The report creates an inventory of child bicycle education curricula so that educators can look for best practices and age-appropriate lessons to teach children bicycle safety.
Cara Hamann, UI IPRC faculty and lead author of the report, studied 96 youth bicycle education programs across the country through web and database surveys and an online survey. She said children often receive very little or inconsistent instruction from parents and teachers about bicycle safety.
“For example, some school-based programs instruct children to only ride on sidewalks or bicycle paths, while others teach children to ride in the road, without any consideration for age appropriateness,” Hamann said.
See our infographic: Bicycle safety: What should we teach children?
Hamann’s study found that the majority of bicycle education programs (59%) are not age-specific despite the fact that children of different ages have varied levels of things like coordination, balance and endurance.

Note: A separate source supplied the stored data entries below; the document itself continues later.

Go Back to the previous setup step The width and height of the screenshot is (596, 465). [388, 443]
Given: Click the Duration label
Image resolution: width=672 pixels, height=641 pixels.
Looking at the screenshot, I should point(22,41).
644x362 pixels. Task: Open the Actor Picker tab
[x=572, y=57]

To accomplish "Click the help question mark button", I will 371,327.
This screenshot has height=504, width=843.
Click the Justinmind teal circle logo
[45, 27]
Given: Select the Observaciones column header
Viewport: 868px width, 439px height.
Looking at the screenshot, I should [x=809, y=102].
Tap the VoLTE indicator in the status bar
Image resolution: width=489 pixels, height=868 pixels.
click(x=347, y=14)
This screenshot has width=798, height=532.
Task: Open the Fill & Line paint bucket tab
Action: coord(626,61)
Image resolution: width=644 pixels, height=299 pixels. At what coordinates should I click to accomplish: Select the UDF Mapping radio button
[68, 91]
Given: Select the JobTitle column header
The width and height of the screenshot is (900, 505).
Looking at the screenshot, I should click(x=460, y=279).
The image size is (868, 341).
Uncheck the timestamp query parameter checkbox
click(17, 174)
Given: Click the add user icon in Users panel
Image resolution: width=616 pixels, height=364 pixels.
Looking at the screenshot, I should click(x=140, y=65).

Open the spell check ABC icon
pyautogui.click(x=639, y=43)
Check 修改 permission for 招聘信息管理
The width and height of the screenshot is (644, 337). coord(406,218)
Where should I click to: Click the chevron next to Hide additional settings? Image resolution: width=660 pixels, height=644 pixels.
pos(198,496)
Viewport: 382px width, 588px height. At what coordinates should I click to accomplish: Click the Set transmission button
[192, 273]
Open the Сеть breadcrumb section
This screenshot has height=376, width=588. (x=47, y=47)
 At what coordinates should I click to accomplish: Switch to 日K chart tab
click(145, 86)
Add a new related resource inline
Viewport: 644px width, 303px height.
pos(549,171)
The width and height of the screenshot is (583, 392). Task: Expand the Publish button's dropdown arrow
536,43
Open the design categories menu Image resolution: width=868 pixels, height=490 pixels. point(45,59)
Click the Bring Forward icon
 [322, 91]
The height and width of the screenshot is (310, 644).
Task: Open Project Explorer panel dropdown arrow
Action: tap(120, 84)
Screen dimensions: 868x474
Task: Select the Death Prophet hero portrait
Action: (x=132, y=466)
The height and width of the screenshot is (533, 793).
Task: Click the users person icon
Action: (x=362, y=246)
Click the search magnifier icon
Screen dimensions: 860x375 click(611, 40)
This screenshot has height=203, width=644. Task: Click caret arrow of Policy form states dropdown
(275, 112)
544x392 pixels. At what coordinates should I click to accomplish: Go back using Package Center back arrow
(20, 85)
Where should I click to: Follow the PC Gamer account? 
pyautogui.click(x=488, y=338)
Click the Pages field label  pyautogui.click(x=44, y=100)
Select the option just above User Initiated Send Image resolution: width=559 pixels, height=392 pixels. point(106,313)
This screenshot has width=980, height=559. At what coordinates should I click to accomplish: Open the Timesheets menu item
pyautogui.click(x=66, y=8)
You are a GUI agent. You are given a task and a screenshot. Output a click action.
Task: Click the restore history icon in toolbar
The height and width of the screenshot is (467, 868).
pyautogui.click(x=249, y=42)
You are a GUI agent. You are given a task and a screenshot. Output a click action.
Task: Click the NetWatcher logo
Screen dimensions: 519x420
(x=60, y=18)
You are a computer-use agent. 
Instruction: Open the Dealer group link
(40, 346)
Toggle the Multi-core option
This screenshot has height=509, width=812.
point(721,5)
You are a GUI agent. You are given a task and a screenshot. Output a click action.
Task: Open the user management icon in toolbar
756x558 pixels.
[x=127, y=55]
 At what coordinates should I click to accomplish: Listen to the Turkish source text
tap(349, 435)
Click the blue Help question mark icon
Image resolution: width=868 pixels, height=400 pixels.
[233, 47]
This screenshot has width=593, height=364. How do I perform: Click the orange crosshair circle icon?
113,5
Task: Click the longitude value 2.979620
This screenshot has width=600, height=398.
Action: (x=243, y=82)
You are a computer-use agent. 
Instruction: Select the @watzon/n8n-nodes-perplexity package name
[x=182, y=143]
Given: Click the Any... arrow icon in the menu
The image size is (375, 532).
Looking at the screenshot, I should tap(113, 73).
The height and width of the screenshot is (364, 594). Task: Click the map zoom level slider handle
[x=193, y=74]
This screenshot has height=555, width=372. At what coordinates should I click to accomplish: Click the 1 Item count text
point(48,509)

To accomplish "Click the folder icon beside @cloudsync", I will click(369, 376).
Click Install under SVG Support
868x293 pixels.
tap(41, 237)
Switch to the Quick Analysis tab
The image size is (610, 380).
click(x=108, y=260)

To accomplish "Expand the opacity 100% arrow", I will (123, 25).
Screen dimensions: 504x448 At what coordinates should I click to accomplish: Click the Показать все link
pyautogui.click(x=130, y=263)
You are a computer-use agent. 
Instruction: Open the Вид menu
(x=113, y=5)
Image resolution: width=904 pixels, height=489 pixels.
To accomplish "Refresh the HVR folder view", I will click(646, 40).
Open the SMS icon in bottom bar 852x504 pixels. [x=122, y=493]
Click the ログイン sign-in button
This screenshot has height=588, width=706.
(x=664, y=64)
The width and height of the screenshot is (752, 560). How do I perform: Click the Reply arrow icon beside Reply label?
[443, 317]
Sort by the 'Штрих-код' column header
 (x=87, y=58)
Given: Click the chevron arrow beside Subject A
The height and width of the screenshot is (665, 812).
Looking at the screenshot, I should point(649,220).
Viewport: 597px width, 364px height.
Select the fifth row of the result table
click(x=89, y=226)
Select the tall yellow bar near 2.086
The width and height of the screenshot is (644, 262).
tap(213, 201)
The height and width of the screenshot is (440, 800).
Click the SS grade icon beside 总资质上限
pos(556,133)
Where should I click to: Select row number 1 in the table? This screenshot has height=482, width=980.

She said all school-aged children have slower reaction times, slower problem-solving abilities and slower response to emergency situations than adults.
“For example, kids ages 5 – 9 should ride on a sidewalk or multi-use path and only ride in the street with an adult or capable child,” Hamann said. “Around age 9, children have the developmental capacity to master the dual tasks of bicycle handling and traffic safety skills and are typically ready to transition to riding in the roadway.”
Hamann added, “For older children and adults, riding in the road is generally preferred over sidewalks to reduce conflicts with pedestrians and because motorists tend to be more diligent in scanning the roadway for hazards than sidewalks.”
Youth bicycling in the U.S. has been slowly increasing in recent years due in part to the Safe Routes to School movement which encourages bicycling for the physical and environmental benefits it brings.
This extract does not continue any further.